■ Source passage
++++++++++

- Born: 23 May 1939 Lyon, France
- Died: 14 November 2004 (aged 65) Santa Monica, California, U.S.
- Genres: Film score
- Occupations: Composer, conductor
- Instrument: Keyboards
- Years active: 1962–2003
- Website: michelcolombier.com

= Michel Colombier =

French composer, arranger, conductor (1939–2004)

Michel Colombier (23 May 1939 – 14 November 2004) was a French composer, arranger, and conductor.

==Career==
Colombier wrote the scores of several motion pictures and TV productions. He also wrote chamber music and ballets. With composer Pierre Henry he wrote music for Messe pour le temps présent, a piece created by choreographer Maurice Béjart in 1967. He released an album on A&M Records, Wings, in 1971, which included a collaboration with Lani Hall on lead vocal, his song "We Could Be Flying", with lyrics by Paul Williams. Recorded in Paris, with Colombier on piano, it was also included on the album Sun Down Lady, Lani Hall's first solo album after her years as lead singer for Sérgio Mendes and Brazil 66, released in 1972 on A&M Records.

++++++++++

■ Dataset rows
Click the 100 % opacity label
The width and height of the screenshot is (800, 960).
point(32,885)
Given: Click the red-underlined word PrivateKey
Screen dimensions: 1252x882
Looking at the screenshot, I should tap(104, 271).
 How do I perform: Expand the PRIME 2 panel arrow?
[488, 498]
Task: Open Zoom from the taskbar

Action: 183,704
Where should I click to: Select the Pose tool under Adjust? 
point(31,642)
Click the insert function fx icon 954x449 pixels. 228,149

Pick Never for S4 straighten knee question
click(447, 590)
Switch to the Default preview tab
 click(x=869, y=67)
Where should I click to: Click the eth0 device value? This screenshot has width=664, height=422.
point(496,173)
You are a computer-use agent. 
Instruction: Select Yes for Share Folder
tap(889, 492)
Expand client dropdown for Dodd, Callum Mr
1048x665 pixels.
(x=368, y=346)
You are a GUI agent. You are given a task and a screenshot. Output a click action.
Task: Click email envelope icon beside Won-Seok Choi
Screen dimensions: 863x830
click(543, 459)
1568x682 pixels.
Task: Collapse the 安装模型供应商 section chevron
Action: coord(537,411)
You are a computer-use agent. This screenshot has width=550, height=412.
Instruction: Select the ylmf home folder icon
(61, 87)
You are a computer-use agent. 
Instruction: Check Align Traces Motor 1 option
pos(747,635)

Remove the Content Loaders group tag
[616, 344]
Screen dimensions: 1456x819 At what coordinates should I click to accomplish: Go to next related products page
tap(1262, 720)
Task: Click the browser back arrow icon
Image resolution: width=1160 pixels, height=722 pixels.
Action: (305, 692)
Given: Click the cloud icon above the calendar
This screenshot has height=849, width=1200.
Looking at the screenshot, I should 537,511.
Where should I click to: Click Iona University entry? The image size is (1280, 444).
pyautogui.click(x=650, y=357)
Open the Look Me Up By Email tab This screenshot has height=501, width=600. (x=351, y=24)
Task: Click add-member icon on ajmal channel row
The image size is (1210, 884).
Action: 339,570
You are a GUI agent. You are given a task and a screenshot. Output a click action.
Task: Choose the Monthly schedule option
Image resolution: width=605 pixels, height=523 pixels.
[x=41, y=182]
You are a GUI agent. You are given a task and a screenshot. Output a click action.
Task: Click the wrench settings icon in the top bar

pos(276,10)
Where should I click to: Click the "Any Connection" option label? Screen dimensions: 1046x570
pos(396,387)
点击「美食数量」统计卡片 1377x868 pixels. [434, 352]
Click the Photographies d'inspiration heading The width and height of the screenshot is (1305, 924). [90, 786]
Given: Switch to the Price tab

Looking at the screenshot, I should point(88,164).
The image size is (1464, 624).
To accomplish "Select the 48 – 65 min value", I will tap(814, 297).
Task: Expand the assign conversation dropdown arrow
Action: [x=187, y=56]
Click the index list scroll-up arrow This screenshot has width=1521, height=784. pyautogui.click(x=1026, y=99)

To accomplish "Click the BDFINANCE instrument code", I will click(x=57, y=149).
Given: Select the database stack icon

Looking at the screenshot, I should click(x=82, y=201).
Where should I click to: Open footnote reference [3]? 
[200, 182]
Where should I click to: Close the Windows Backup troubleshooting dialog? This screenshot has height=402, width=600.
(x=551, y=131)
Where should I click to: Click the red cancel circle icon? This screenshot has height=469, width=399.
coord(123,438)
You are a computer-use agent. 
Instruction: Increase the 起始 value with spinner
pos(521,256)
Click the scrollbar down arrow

++++++++++

■ Set of tasks
1: Decide whether each statement agrees with the Michel Colombier biography, answering yes or no and quoting the words that settle it: (a) Colombier and Pierre Henry wrote music for a piece that Maurice Béjart created in 1967; (b) the album Wings came out on Columbia Records; (c) Lani Hall wrote the lyrics of "We Could Be Flying."
2: Extend the Michel Colombier biography with a few sentences that pick up right after its final sentence.

■ Final answers
1:
(a) Yes: "With composer Pierre Henry he wrote music for Messe pour le temps présent, a piece created by choreographer Maurice Béjart in 1967."
(b) No: "He released an album on A&M Records, Wings, in 1971"
(c) No: "with lyrics by Paul Williams"

2:
Colombier's piece "Emmanuel" was named after and written in memory of his young son, who died in infancy. It was used by the French television channel Antenne 2 (now known as France 2), alongside an 80-second animation known as Les Hommes volants (The Flying Men), by Jean-Michel Folon, as part of its sign-on and sign-off sequences between 1975 and 1983 in addition to the cover of the 1977 re-release of his 1971 album Wings.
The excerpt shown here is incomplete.